Yes. Nick, look, good follow-up -- look, again, it's my personal view that the sort of core connectivity pricing in the U.K. is mispriced, right? So if you look at broadband particularly, but also mobile, I think it is exceptionally good value for money. And I gave that stat of on average, 70 megabits per second for less than GBP 1 a day. If you just stop and pause for a minute and think of what most of us are doing, if you've got families who're living together, students, what you're actually doing on your computer, device, gaming machine, telephone, for less than GBP 1. So that's my first point. And it's not surprising that the returns in our sector have been below what people would have liked. So this sort of correction needs to happen. So at the moment, we are seeing, from what we can gather, a more rational think -- thought stream on investment versus returns and what things -- how pricing should be thought about across the business. So that is encouraging. To answer your specific question, so, so far, so good. So answer to your specific question, who knows how the market might play out? It's very, very competitive, quite rightly. And as I said, it's led to great outcomes for customers, and they continue to get those great outcomes. But we need to make sure that the investments are going now pay back as you end up not getting the investment that you really want in the rural areas, both in mobile and in fixed. And that's the core of it. So how would we do it? It depends. At this moment in time, we have spent a lot of time and effort thinking through how we communicate with our customers and explain the rationale, which I sort of rattle through for you as to why the prices are going up and underlying the sheer value for money that they're having. In all our testing and all our modeling, that conversation has gone extremely well. if, of course, the market changes and people suddenly amend their behavior, then we will respond to that to make sure our customers don't have some disparity on the value for money metric. It's that simple. And I think when we look at how things are panning out at this moment in time, I think there's an understanding that with the investment going in, the value for money equation we've currently got, prices, unfortunately, need to go up significantly, particularly given the other cost pressures that we're all under.

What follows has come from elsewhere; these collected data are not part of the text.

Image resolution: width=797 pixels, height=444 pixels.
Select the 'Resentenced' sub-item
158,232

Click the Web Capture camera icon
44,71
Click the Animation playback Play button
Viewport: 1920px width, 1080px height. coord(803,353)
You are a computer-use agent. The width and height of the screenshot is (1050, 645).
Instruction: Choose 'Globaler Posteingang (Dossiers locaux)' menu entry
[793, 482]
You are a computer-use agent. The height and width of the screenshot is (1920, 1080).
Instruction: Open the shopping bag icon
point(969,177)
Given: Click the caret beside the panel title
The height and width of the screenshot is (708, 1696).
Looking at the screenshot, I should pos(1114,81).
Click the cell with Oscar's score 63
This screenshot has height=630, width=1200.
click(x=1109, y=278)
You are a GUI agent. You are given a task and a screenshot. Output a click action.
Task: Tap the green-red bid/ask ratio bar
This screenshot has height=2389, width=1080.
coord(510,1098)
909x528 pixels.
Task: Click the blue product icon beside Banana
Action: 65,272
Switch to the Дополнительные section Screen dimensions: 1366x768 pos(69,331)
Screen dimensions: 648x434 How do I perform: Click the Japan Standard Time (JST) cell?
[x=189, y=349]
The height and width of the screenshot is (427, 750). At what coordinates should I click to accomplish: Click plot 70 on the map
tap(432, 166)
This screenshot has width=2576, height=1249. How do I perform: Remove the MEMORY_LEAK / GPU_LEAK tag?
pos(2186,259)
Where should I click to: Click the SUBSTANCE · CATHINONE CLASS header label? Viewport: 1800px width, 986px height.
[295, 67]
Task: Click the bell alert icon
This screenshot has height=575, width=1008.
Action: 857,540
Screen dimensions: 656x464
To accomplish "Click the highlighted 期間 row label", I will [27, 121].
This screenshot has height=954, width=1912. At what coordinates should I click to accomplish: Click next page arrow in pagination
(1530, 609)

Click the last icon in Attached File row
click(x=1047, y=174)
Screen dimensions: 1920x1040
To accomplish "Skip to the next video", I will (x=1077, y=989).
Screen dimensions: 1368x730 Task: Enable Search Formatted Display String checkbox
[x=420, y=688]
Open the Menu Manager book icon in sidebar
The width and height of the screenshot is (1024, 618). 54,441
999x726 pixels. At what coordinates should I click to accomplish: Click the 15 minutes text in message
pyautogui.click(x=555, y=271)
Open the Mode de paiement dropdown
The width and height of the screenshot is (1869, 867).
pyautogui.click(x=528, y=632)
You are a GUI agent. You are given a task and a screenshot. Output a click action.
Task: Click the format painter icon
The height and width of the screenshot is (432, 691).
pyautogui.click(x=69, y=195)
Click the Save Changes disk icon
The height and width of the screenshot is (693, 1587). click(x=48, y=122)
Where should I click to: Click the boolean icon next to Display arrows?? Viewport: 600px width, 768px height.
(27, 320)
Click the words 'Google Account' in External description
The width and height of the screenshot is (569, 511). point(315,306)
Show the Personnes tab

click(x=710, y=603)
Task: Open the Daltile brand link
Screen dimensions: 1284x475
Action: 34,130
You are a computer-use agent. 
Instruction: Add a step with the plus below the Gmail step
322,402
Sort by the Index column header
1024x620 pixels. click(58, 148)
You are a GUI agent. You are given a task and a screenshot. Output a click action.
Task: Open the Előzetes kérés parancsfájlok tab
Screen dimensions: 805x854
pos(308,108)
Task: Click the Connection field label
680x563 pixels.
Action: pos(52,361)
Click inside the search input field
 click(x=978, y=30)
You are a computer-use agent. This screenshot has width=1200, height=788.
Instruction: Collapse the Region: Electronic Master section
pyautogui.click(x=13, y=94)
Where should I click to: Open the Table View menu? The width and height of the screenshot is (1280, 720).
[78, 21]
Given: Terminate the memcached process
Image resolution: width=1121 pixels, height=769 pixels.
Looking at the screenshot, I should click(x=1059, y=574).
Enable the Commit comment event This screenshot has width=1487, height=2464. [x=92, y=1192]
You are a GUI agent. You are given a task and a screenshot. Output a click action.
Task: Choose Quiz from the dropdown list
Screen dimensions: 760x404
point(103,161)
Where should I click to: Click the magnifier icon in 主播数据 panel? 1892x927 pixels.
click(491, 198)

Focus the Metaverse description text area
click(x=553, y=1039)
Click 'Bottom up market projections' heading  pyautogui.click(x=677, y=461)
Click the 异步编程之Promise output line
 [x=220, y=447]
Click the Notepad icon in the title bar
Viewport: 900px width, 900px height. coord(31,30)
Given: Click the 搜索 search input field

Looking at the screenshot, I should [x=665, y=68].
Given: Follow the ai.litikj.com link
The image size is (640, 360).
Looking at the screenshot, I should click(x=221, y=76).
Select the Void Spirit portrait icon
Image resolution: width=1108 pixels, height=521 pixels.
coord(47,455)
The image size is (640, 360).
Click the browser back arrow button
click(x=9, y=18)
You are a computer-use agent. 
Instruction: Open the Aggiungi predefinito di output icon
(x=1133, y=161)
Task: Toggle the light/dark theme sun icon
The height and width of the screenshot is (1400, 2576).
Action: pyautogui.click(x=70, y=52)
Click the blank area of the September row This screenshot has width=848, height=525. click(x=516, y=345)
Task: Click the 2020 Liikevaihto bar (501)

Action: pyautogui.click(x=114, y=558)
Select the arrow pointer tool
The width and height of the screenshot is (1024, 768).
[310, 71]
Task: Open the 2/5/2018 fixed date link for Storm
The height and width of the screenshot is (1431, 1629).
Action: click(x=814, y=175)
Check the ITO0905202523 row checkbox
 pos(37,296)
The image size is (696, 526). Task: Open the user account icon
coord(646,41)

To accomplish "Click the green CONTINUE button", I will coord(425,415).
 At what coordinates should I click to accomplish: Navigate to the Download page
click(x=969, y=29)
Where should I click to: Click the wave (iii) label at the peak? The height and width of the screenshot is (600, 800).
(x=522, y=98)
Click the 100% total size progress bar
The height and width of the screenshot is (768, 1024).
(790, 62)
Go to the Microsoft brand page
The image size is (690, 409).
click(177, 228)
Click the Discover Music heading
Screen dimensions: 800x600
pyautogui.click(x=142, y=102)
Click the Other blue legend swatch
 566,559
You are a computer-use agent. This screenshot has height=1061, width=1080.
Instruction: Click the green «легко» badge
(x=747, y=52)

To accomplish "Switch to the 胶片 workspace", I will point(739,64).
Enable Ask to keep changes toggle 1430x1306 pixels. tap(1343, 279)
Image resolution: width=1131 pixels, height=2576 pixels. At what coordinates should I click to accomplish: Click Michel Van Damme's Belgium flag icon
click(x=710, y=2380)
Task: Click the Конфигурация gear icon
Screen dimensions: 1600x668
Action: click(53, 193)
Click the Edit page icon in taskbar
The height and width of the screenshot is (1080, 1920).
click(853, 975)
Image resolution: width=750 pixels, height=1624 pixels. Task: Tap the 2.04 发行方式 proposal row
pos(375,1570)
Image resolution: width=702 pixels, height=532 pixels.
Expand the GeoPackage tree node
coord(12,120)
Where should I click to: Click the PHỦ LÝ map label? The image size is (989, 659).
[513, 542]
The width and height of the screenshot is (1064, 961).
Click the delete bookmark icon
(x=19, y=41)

Next up, we have Polo Tang from UBS.
One question in terms of Sky. Well, actually one question in 2 parts. How confident are you that Openreach will remain the sole wholesale broadband provider to Sky longer term? Also, have the terms of your content swap agreement with Sky changed from the original agreement?
Yes. I mean look, that's a question you have to ask Sky. I'm very hopeful that they will stay on the Openreach platform. I mean and again, but they are, as you probably know, exclusively buying FTTP from Openreach. And again, I would underline the numbers we've articulated today, the GBP 6.5 billion build, 1.5 million connected, more than half, not through BT Retail of the connection. So really encouraging, and you can work out from that the bigger CPs are really accelerating their volume and Sky is obviously one of the very biggest. So we're encouraged by that. We think we've got the pricing right on Equinox. And we're always looking for opportunities to make sure we do everything we possibly can for our CPs to get what they need. That's both in quality and speed of build, but also the pricing and the overall proposition to make sure they get the right return. So that is the Openreach way of doing business. I think the other thing to say on Sky relationship is, if you just step back, it's multidimensional, right? So we've announced something today, which is really important. You referred it in to your question. This content sharing deal, this new 10-year partnership is very, very important to us. But we have other elements of the Sky relationship, which I mentioned again on the FTTP take-up. But also, I think we've announced this previously, we're doing coprovisioning. So Sky are now doing -- using their people to provision FTTP. And they're obviously the only people who do that on the Openreach network because they've got their own engineers. So again, the relationship with Sky is very positive. Clearly, we compete fiercely with them at the retail level. But there are many places where we have partnership elements. And again, we just continue to drive those as hard as we possibly can. They're one of our biggest, most important partners.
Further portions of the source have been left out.